Awww, I just love Rocky in his harness 

Here are Tabitha and Jerry. She is in a small, he is in a medium (step-in style). In the summer he can wear a small as he is more active and stays at about 5 lbs. Right now he is about 5 1/2 pounds and the Puppia is fur lined so it fits closer. A medium has plenty of room for him. He can wear the small but it barely closes and seems confining. Tabitha is a little over 3 pounds. Her Puppia fits perfectly. In the summer she was a bit smaller and I had to close the velcro as tight as it would go. 

Wherever you buy, just be sure to check their return/exchange policy


----------



## elaina (Jul 1, 2008)

i need to get better pics of them in their puppia harnesses. they have both kind, step in and over the head. for the over the head kind minnie wears a xs and tootsie wears a small. i think for the step in kind they run smaller, minnie wears small and tootsie wears medium. heres the only pic i have. u can see minnie in her xs. she weighs 5 pounds, tootsie weighs over 8 pounds


----------



## elaina (Jul 1, 2008)

i just found this other pic, so u can see tootsie also. they are inside their stroller. we were at the beach and they were alittle tired out from all the excitement.


----------



## OurCheekyChihuahuas (Nov 18, 2009)

wow i love the harnesses! Therese i love Jerry & Tabithas! Furry & lovely, just like the harnesses lol


----------



## TLI (Sep 3, 2008)

We have the step in Puppia harnesses. 

Chance, 4 lbs., size small. Fits perfect. Not to tight, not to loose. 

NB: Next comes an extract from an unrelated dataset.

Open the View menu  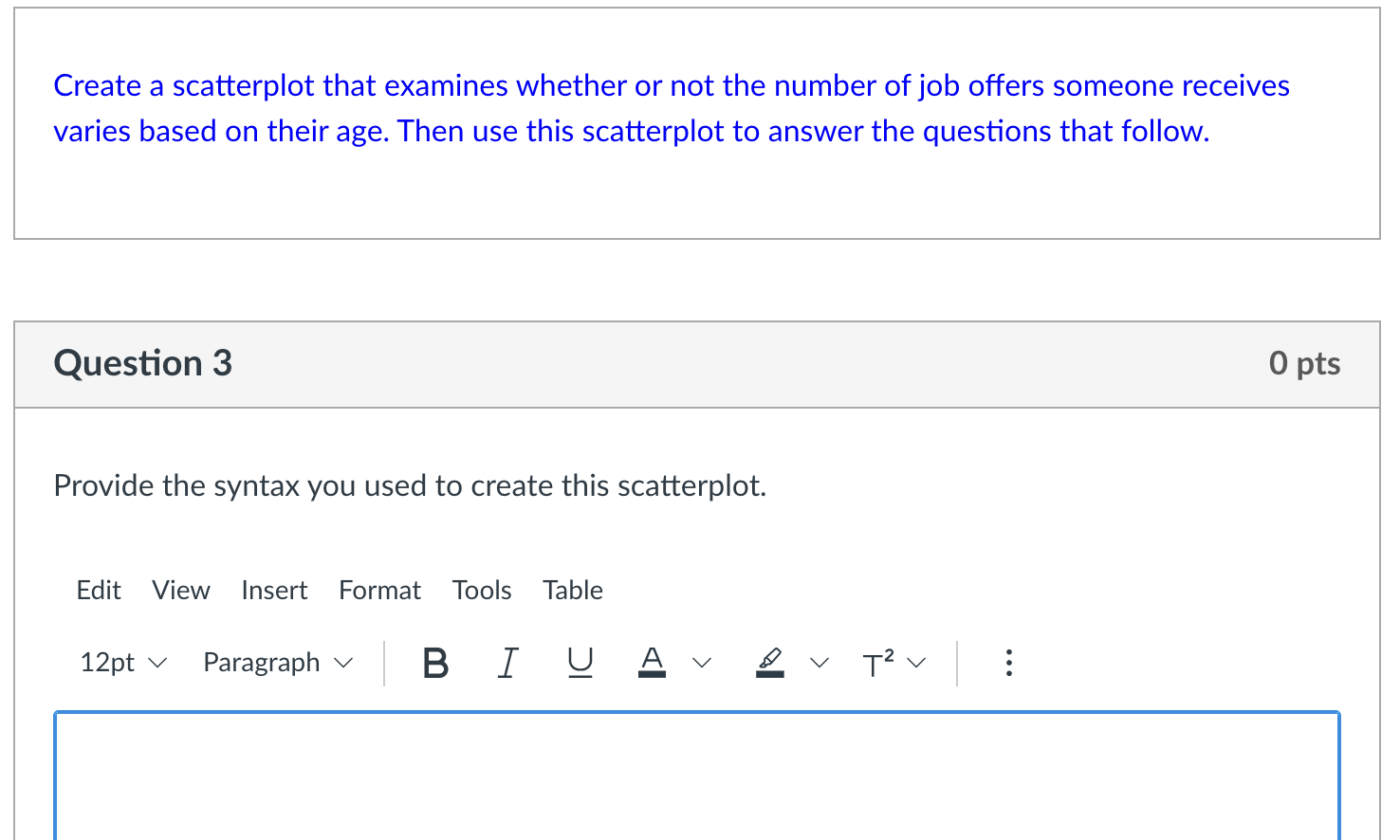pyautogui.click(x=181, y=590)
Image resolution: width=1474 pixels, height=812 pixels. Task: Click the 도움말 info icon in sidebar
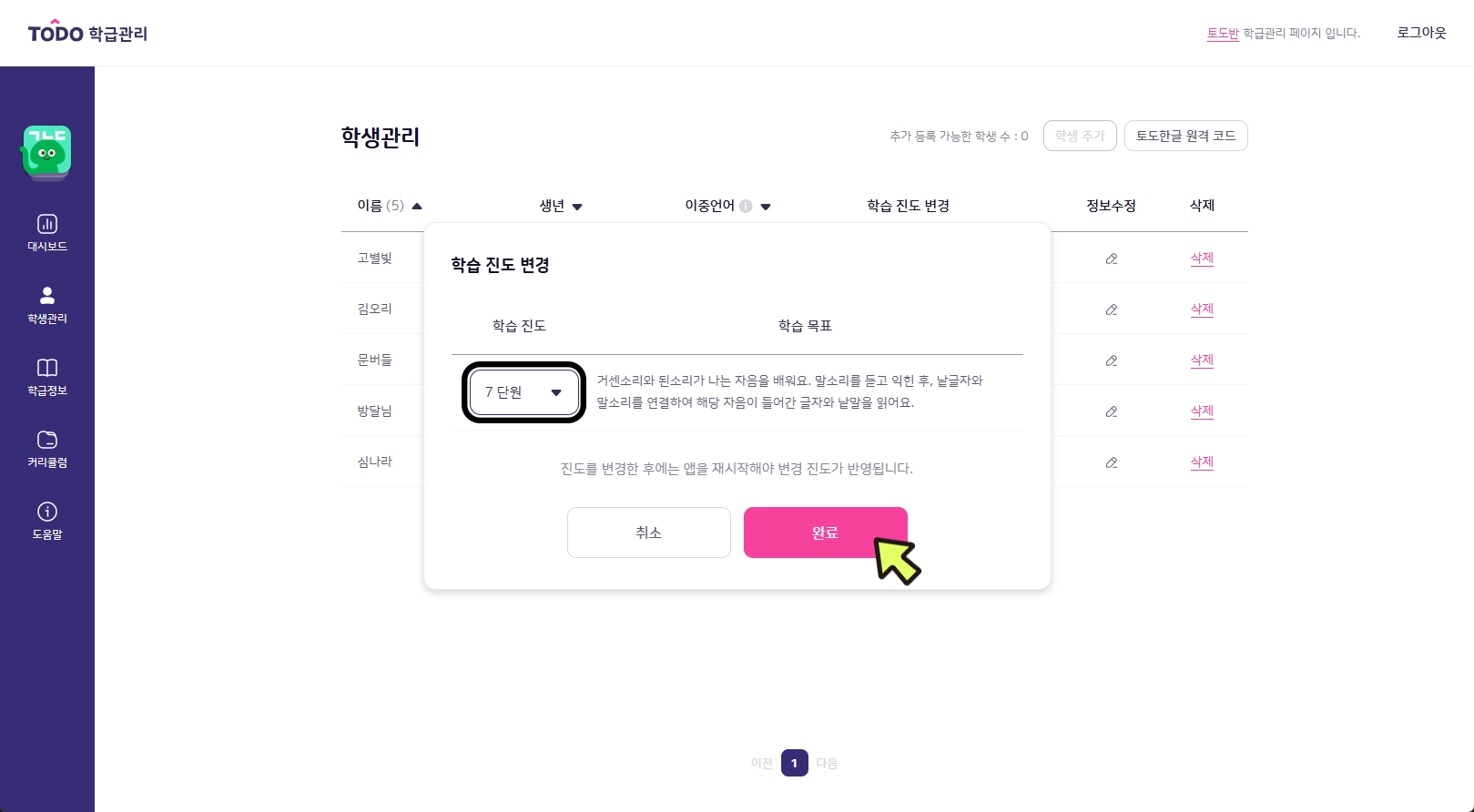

Lexie, 3 lbs., size small. It's too big. She can walk right out of it.



















Gia, 2.6 lbs., size small. Way too big as well. She also can walk right out of it.


----------



## Terri (Aug 21, 2009)

Here is Darla in her new Puppia one.
Had the over the head one but she hated it and was a nightmare to take off.
Now has the step in, size small.
Smallest could find, so i put clothes on and it fits fine now. lol
She never looks amused wearing it, but she will walk now which is great! ha!


----------



## TinyGiant (Jan 20, 2010)

Oh my goodness these harnesses are the cutest things ever. Do they have puppy size? Like for 1.5-2 pounds?


----------



## TLI (Sep 3, 2008)

They make one size smaller in the step in, size XS. They aren't as easy to find though. But I think it would still be too big for 1.5 to 2 lbs. I haven't tried them on Jade lately, but I will give it a whirl and show you how the small fits that size.


----------



## TinyGiant (Jan 20, 2010)

TLI said:


> They make one size smaller in the step in, size XS. They aren't as easy to find though. But I think it would still be too big for 1.5 to 2 lbs. I haven't tried them on Jade lately, but I will give it a whirl and show you how the small fits that size.


Thanks! I've been searching for a tiny harness for the puppy.


----------



## TLI (Sep 3, 2008)

I don't think the XS would work for 1.5 to 2 lbs.. This is Jade wearing the small. It is wearing her instead of her wearing it. :lol: I haven't found any harness that fits her size. I think some use Ferret harnesses. Or you can try eBay for something custom made.


----------



## TinyGiant (Jan 20, 2010)

Aww ok thanks, she is so stinkin cute lol.


----------



## OurCheekyChihuahuas (Nov 18, 2009)

isnt she! My fav has to be Gia though


----------



## MChis (Oct 13, 2009)

Here are my pups in their Puppia's. This pic was taken last March so it's a little out dated but it's better than trying to find 5 different pics of my pups wearing them individually. All still wear the same ones for their walks & all are the over the head kind.

Milo weighs 10lbs (yeah, I know!) & his is a size S. It fits fine still but I can't let it out anymore. Not that I plan on letting him get any chunkier. 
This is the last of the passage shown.